Le Maroc est en stand-by depuis plusieurs semaines faute de gouvernement. Tout le monde sollicite l’arbitrage du roi Mohammed VI pour sortir de l’impasse.

Et en attendant le retour d’Afrique du souverain, ce week-end, le projet de loi de finances 2017 est toujours bloqué à la chambre des représentants.

A noter que le chef de gouvernement désigné, Abdelilah Benkirane, n’est pas parvenu à former son Cabinet avec une majorité confortable au Parlement, et ce, après deux mois de tractations.

« C’est une situation très rare, mais prévue par la Constitution », selon l’AFP qui cite une source parlementaire. « Pour la gestion des affaires courantes, le gouvernement va donc devoir ouvrir des crédits par décret ».
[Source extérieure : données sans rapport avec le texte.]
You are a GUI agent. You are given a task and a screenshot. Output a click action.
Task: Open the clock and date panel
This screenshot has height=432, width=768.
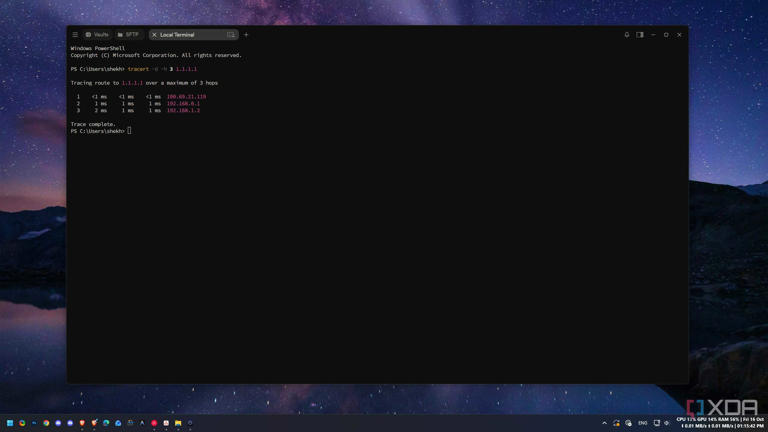click(x=720, y=423)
Le site semi-officiel, Le360 avait annoncé qu’un Conseil de gouvernement devrait se tenir « exceptionnellement » en milieu de semaine prochaine afin d’ouvrir les crédits par décret » pour financer les services de l’Etat.

Pour l’instant, la priorité est donnée aux salaires des fonctionnaires et autres affaires courantes. Quand aux projets d’investissement, ils doivent attendre la formation d’une majorité parlementaire au plus tard vers janvier 2017, affirme-t-on.
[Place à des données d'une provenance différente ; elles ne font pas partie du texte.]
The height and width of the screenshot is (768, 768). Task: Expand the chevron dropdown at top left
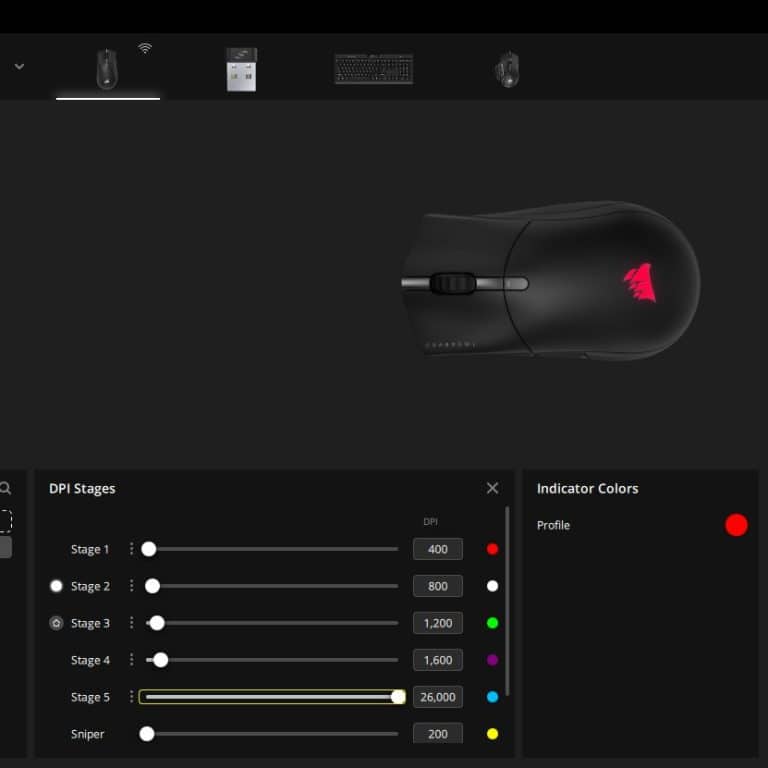[x=19, y=67]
Après la victoire du 7 octobre, M. Benkirane avait été reconduit par le roi Mohammed VI à la tête du gouvernement de coalition qu’il dirige depuis cinq ans.

M. Benkirane mène depuis d’intenses consultations avec les leaders de partis à l’exception de son adversaire juré du Parti authenticité et modernité (PAM), arrivé en deuxième position au scrutin.

Le but est de rassembler un minima de 198 sièges, afin de garantir un vote de confiance au Parlement, où son parti le PJD a déjà 125 sièges.